Does the description disclose side effects, auth requirements, rate limits, or destructive behavior?

With no annotations provided, the description carries the full burden of behavioral disclosure. It effectively describes key traits: 'read-only, idempotent, no side effects', which clarifies safety and operational characteristics. However, it lacks details on rate limits, error handling, or specific PII types redacted, leaving some behavioral aspects unspecified.

Agents need to know what a tool does to the world before calling it. Descriptions should go beyond structured annotations to explain consequences.

Conciseness4/5

Is the description appropriately sized, front-loaded, and free of redundancy?

The description is well-structured with clear sections (purpose, usage, behavior, input, output, keywords) and front-loaded key information. Most sentences earn their place, but the keyword list at the end is somewhat redundant with earlier content, slightly reducing efficiency without adding new insights.

Shorter descriptions cost fewer tokens and are easier for agents to parse. Every sentence should earn its place.

Completeness4/5

Given the tool's complexity, does the description cover enough for an agent to succeed on first attempt?

Given the tool's moderate complexity, no annotations, and no output schema, the description does a good job covering purpose, usage, behavior, and parameters. It explains the output format ('JSON { retouched, notes?, openQuestions?, risks?, redactions? }'), compensating for the lack of output schema. However, it could provide more detail on error cases or specific redaction rules for completeness.

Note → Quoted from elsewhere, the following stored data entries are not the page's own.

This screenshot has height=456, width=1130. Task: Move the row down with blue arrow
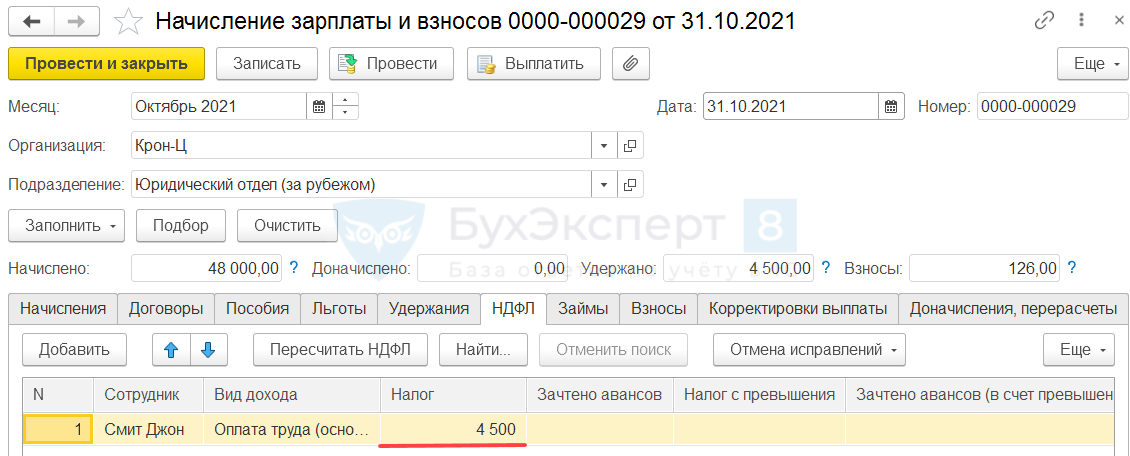click(x=208, y=350)
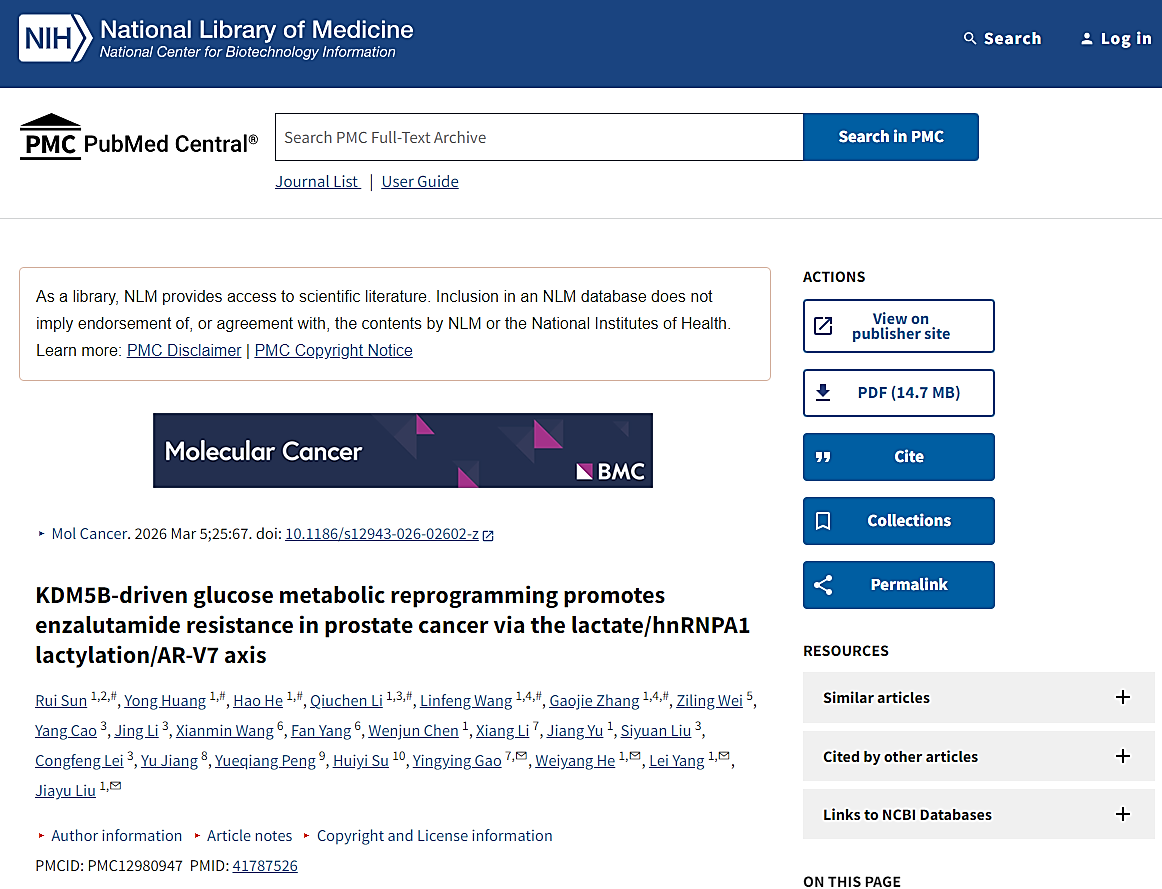Click the Collections bookmark icon
Image resolution: width=1162 pixels, height=889 pixels.
[x=823, y=521]
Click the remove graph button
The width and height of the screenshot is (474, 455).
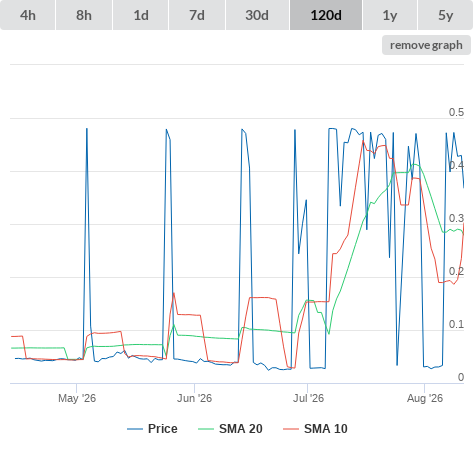(426, 45)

Complex tools with many parameters or behaviors need more documentation. Simple tools need less. This dimension scales expectations accordingly.

Parameters4/5

Does the description clarify parameter syntax, constraints, interactions, or defaults beyond what the schema provides?

Schema description coverage is 100%, so the baseline is 3. The description adds value by explaining parameter defaults ('defaults mode='general', temperature=0.2') and usage context for 'mode' ('mode='code' only for code-related prompts'), which enhances understanding beyond the schema's enum and descriptions. It doesn't fully elaborate on 'temperature' effects, keeping it from a perfect score.

Input schemas describe structure but not intent. Descriptions should explain non-obvious parameter relationships and valid value ranges.

Purpose5/5

Does the description clearly state what the tool does and how it differs from similar tools?

The description clearly states the tool's purpose with specific verbs ('normalize', 'redact', 'structure') and resources ('raw/free-form user text'), distinguishing it from siblings like 'normalize-prompt' and 'sanitize-text' by emphasizing pre-reasoning processing and PII redaction. It explicitly mentions preserving user intent, which adds nuance beyond basic normalization.

Agents choose between tools based on descriptions. A clear purpose with a specific verb and resource helps agents select the right tool.

Usage Guidelines5/5

Does the description explain when to use this tool, when not to, or what alternatives exist?

The description provides explicit guidance on when to use this tool ('when you receive raw/free-form user text and need it cleaned before planning, tool selection, or code execution') and distinguishes it from alternatives by specifying mode usage ('mode='code' only for code-related prompts'). It also positions it as a 'good default to run automatically', offering clear context for application.

Agents often have multiple tools that could apply. Explicit usage guidance like "use X instead of Y when Z" prevents misuse.